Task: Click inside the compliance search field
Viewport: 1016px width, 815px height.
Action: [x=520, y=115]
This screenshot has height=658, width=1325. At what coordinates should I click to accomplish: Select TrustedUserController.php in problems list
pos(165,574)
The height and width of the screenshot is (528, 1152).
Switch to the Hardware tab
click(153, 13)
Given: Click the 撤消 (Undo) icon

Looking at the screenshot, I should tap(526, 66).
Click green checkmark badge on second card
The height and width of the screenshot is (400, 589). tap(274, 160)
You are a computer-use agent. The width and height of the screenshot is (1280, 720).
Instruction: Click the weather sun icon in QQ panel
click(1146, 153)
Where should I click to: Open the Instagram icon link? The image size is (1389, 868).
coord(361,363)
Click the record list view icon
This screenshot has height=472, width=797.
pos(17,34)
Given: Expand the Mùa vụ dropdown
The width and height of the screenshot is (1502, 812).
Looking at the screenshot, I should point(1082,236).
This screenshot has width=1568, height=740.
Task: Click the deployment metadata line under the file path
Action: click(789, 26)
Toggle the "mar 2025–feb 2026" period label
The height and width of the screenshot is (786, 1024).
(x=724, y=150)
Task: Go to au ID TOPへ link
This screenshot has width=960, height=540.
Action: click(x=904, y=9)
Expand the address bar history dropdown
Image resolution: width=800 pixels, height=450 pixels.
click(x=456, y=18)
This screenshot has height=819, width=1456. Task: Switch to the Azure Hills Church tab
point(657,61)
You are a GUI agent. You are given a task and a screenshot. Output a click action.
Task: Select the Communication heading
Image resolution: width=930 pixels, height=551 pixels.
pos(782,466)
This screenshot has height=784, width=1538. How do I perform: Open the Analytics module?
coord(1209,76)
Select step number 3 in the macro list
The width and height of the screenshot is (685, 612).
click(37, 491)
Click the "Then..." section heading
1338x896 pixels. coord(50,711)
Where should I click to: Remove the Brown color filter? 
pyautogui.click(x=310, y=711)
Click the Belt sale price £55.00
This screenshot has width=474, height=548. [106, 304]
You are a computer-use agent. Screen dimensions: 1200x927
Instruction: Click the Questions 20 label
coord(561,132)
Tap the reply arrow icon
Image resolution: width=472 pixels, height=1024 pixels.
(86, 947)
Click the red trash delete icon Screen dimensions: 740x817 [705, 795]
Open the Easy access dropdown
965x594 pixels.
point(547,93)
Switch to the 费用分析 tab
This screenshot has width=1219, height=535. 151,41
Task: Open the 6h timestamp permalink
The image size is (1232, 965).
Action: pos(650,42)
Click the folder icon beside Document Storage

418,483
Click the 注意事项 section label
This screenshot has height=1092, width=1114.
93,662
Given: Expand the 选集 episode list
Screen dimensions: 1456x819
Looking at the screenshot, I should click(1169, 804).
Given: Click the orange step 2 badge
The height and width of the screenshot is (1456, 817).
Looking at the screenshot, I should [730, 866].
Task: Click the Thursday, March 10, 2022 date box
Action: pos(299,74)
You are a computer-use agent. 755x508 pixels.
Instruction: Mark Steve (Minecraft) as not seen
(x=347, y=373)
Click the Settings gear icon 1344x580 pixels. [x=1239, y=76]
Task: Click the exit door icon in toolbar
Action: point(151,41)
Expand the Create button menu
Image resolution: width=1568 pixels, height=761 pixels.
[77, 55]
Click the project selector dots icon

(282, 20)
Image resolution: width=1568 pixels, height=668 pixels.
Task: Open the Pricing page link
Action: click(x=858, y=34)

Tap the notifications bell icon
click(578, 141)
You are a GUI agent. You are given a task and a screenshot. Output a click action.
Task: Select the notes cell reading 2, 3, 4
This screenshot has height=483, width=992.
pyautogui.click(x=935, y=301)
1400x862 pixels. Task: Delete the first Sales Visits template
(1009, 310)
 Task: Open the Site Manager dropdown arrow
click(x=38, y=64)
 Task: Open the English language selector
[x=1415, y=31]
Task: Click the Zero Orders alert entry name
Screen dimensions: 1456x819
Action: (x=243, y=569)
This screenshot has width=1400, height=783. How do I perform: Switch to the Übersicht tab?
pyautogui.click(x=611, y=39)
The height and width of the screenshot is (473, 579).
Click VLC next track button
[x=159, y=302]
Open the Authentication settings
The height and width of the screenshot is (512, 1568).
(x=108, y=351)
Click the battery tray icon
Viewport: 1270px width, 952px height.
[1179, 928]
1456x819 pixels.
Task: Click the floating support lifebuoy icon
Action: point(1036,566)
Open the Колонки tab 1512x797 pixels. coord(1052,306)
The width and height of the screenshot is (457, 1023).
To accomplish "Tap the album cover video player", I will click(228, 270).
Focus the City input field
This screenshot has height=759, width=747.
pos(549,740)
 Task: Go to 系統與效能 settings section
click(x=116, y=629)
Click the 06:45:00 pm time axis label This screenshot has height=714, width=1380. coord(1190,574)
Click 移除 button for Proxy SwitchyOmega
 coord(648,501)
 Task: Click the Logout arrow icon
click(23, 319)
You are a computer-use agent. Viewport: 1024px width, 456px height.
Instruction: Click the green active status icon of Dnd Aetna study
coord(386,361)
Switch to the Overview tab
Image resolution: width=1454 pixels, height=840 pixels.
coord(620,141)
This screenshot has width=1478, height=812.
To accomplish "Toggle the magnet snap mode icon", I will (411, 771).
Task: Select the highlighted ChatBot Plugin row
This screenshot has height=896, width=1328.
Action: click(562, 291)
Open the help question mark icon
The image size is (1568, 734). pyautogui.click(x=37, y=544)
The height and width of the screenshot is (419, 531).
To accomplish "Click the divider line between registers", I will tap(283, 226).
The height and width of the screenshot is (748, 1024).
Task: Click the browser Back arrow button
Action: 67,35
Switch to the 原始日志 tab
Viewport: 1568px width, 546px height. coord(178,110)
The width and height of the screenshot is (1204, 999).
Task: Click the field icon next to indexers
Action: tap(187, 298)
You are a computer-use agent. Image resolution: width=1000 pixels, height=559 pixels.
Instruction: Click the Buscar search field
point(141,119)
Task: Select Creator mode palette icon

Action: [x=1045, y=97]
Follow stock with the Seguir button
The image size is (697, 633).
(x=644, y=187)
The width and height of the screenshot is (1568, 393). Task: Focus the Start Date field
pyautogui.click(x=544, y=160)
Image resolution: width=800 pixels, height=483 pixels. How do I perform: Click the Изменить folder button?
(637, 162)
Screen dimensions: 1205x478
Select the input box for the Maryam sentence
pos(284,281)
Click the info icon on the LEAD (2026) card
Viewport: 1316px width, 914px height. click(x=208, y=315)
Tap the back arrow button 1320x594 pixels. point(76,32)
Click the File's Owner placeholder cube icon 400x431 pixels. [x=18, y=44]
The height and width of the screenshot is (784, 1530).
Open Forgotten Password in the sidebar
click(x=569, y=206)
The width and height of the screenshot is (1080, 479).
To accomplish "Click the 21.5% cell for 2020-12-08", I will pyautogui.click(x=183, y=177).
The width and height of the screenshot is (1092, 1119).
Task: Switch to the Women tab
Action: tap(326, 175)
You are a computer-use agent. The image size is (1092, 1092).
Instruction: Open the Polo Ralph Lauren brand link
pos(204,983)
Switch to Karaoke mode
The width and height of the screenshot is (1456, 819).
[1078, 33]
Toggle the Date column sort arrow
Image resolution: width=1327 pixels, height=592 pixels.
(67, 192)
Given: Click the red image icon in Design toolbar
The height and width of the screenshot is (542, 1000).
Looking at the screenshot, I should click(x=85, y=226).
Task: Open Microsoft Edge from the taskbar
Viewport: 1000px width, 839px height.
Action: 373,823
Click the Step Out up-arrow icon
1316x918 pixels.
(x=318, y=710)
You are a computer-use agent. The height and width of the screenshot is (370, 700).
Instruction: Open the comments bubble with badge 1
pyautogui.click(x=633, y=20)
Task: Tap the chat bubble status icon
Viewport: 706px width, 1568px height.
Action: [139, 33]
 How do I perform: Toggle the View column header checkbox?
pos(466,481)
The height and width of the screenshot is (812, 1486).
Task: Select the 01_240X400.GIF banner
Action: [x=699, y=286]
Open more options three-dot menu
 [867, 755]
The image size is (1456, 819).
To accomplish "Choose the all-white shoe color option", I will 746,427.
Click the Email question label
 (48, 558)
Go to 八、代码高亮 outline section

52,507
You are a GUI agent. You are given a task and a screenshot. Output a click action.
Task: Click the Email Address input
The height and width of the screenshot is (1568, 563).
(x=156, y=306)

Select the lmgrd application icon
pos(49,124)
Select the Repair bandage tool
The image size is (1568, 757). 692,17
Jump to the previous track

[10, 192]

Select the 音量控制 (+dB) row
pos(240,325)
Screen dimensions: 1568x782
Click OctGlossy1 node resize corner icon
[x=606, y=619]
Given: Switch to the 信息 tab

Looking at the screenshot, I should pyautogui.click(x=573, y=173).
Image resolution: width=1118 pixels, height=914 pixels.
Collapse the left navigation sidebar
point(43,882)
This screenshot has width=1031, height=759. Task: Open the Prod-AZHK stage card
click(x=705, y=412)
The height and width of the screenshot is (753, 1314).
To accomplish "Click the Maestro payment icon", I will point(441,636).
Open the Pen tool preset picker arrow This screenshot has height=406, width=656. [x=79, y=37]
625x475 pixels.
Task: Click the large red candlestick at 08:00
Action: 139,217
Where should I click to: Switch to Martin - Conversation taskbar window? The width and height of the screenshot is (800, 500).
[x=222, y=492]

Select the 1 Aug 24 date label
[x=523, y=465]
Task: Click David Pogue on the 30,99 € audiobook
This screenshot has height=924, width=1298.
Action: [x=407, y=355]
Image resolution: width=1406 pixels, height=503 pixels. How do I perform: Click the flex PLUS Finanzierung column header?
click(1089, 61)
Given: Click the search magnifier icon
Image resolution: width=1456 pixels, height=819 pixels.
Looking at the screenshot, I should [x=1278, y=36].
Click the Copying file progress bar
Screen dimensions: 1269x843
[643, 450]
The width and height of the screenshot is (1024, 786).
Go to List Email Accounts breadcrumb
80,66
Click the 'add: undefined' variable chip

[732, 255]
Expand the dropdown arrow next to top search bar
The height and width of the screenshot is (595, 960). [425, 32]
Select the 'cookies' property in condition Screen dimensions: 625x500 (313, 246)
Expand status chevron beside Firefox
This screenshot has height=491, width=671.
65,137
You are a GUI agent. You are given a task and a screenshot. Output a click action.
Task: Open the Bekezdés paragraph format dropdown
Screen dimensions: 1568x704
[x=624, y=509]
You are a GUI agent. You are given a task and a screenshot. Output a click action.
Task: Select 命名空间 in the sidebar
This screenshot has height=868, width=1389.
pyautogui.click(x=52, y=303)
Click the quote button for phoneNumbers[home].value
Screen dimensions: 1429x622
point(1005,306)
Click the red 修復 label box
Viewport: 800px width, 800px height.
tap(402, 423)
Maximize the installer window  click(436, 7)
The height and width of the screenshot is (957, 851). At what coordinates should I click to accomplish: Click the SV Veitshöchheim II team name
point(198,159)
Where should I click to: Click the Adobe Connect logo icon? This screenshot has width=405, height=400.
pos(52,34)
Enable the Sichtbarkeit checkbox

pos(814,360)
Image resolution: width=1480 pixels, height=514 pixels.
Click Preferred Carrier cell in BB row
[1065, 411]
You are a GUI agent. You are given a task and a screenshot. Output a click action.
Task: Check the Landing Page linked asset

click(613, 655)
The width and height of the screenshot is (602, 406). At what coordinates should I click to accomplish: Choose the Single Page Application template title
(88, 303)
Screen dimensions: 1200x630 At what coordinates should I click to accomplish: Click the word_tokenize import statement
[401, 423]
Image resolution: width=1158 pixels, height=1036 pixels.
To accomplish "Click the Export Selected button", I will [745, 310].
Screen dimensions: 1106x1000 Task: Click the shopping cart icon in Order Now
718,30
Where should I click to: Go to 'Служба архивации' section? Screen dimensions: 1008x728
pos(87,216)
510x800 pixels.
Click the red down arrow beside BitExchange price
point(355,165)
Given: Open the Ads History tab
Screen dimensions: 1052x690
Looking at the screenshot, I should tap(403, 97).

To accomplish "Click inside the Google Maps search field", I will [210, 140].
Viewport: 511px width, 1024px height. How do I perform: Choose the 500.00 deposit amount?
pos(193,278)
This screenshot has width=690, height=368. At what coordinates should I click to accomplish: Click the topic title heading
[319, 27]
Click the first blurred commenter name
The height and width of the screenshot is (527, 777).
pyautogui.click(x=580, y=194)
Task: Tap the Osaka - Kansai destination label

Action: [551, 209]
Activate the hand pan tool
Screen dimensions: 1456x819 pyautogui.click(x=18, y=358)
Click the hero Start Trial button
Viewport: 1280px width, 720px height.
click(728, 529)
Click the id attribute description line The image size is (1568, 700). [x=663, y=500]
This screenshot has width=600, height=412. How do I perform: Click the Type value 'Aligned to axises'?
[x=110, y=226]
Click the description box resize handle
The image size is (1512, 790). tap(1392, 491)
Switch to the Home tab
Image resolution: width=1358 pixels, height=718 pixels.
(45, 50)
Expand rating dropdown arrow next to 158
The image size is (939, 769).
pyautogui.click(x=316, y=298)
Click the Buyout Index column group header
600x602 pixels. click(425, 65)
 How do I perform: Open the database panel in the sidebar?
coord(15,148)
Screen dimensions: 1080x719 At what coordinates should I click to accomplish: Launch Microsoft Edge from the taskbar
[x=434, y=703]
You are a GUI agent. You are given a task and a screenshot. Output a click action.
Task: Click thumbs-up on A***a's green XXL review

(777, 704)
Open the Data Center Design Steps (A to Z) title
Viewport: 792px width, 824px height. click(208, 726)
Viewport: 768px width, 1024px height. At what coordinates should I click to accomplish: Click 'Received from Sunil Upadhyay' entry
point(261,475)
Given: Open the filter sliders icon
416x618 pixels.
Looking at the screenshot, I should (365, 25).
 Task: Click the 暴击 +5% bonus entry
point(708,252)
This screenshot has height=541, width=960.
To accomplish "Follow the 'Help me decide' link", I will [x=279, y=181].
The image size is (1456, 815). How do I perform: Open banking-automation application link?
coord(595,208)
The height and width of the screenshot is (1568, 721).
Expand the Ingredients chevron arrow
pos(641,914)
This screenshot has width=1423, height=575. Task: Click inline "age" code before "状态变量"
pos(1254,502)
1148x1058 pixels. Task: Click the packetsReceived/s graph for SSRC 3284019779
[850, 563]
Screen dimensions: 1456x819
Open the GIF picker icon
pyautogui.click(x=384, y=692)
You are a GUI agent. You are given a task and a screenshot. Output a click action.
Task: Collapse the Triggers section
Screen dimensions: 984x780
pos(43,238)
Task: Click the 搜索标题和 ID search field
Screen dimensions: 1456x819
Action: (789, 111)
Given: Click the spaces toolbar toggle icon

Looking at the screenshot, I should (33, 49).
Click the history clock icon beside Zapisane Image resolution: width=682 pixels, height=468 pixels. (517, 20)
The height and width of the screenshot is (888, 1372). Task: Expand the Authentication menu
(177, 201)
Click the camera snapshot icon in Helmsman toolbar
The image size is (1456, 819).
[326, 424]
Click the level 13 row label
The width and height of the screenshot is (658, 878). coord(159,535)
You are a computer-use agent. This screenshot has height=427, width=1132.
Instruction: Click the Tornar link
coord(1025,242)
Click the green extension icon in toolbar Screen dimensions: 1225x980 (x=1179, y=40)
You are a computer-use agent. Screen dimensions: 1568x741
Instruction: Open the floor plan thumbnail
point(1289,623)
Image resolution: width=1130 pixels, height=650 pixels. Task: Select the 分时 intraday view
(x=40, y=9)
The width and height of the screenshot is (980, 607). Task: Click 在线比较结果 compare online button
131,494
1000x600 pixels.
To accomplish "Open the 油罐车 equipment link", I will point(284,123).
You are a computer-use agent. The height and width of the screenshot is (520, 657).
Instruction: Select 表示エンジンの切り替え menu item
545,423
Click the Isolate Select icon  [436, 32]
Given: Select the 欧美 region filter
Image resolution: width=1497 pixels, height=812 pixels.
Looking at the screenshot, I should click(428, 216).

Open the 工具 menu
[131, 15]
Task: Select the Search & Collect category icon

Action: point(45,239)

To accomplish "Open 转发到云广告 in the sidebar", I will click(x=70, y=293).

Aim: Lay out the data above as a Markdown table with the columns Row and Data line, covering only the lines between the one containing "Given: Expand the Mùa vụ dropdown" and the one containing "(x=724, y=150)", inclusive, and omitting any blank lines.

Task output:
| Row | Data line |
|---|---|
| 1 | Given: Expand the Mùa vụ dropdown |
| 2 | The width and height of the screenshot is (1502, 812). |
| 3 | Looking at the screenshot, I should point(1082,236). |
| 4 | This screenshot has width=1568, height=740. |
| 5 | Task: Click the deployment metadata line under the file path |
| 6 | Action: click(789, 26) |
| 7 | Toggle the "mar 2025–feb 2026" period label |
| 8 | The height and width of the screenshot is (786, 1024). |
| 9 | (x=724, y=150) |